Recopiez à l'identique les lignes de la liste, de celle qui contient « Where should I click to: Click » jusqu'à celle qui contient « [x=1005, y=433] », ces deux lignes comprises. N'incluez pas les images dans votre réponse.

### Liste à traiter ###

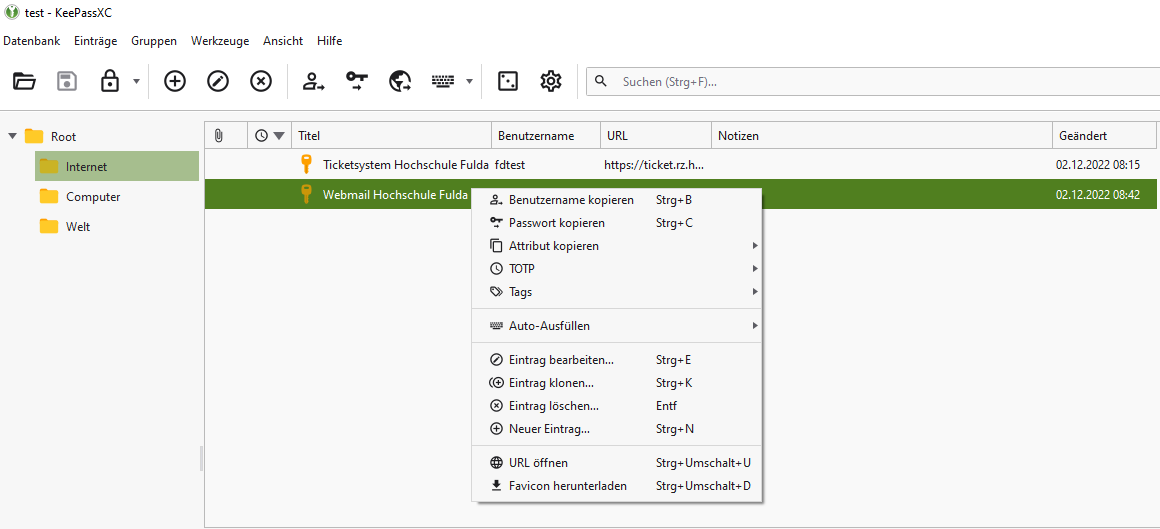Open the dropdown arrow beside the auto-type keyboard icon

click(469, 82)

###
### Liste à traiter ###

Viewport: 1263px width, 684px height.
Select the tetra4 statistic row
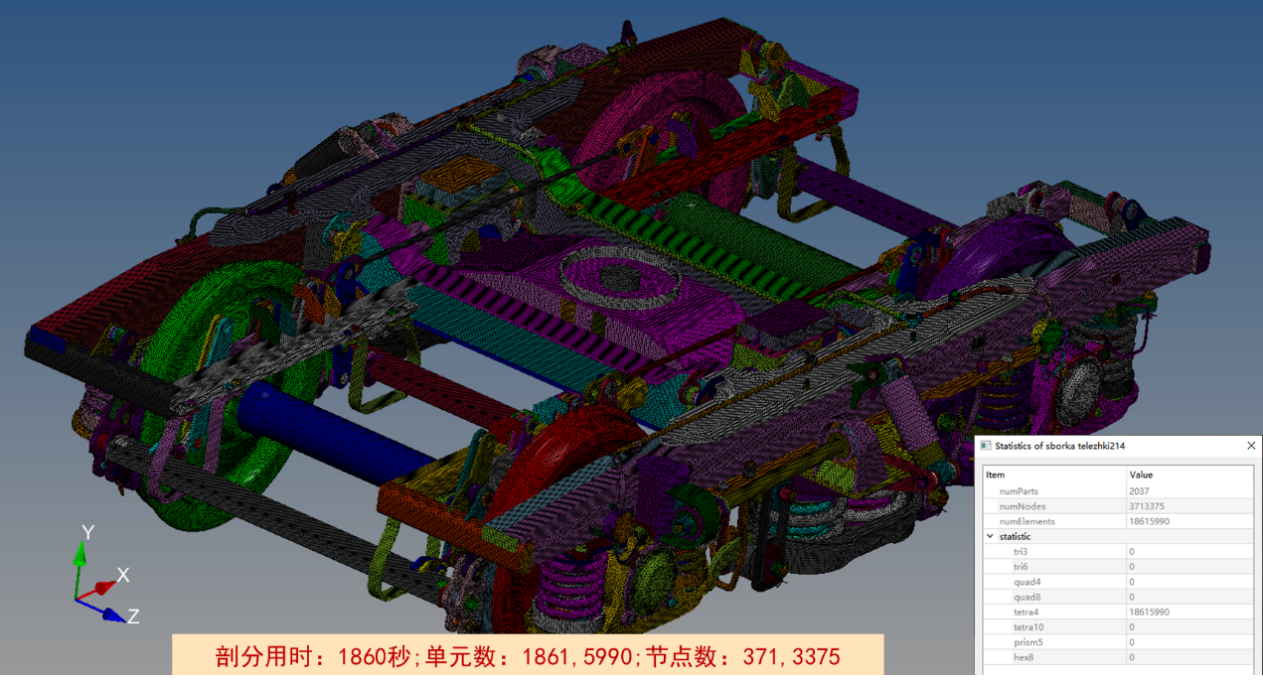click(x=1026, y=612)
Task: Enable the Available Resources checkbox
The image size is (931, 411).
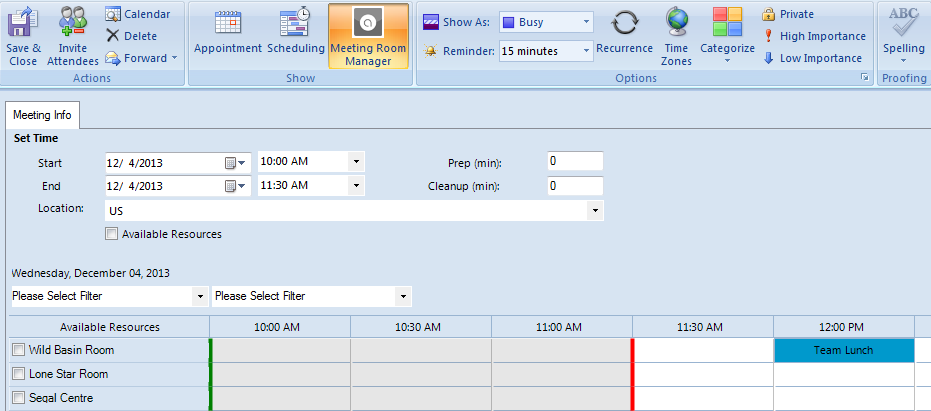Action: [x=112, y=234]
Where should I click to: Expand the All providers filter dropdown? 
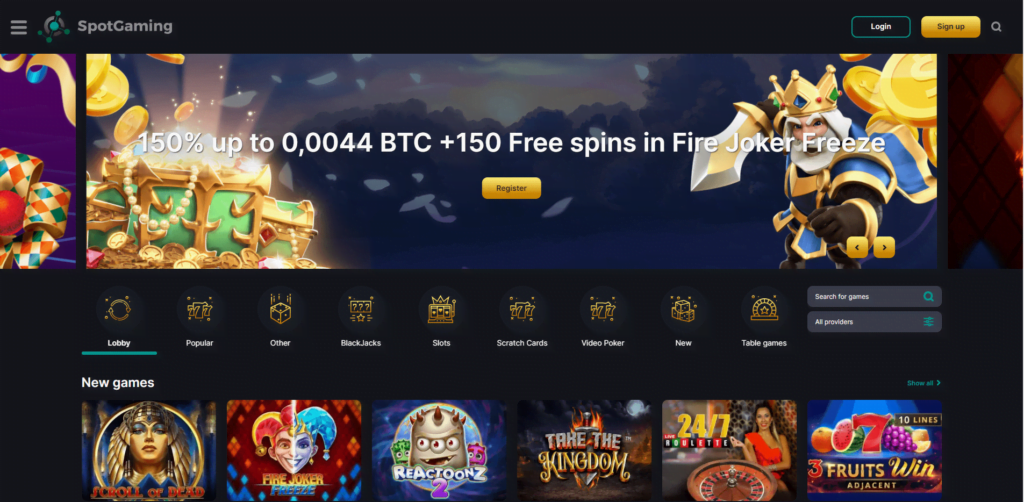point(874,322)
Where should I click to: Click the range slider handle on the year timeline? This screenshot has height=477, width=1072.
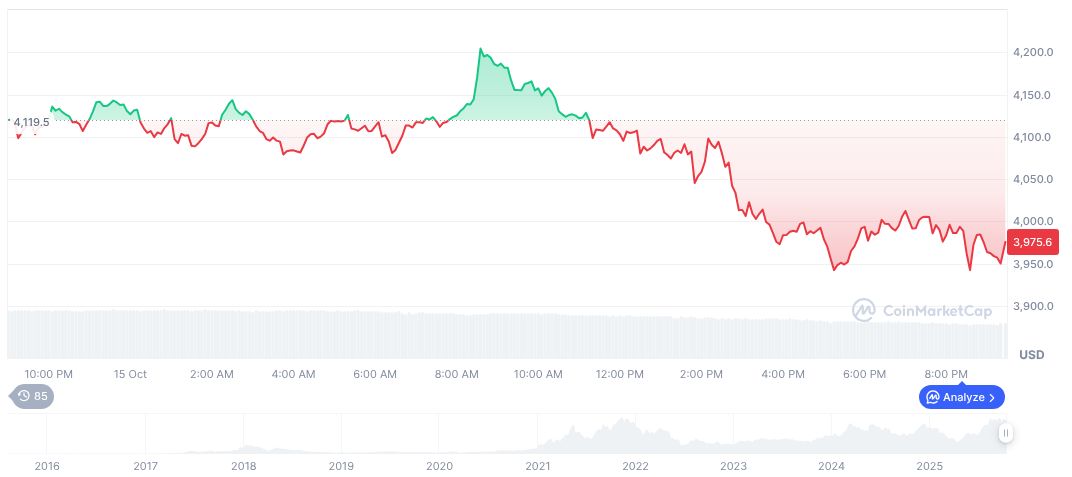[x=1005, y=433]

###

**Corrigé:**
Where should I click to: Click the range slider handle on the year timeline? This screenshot has height=477, width=1072.
[x=1005, y=433]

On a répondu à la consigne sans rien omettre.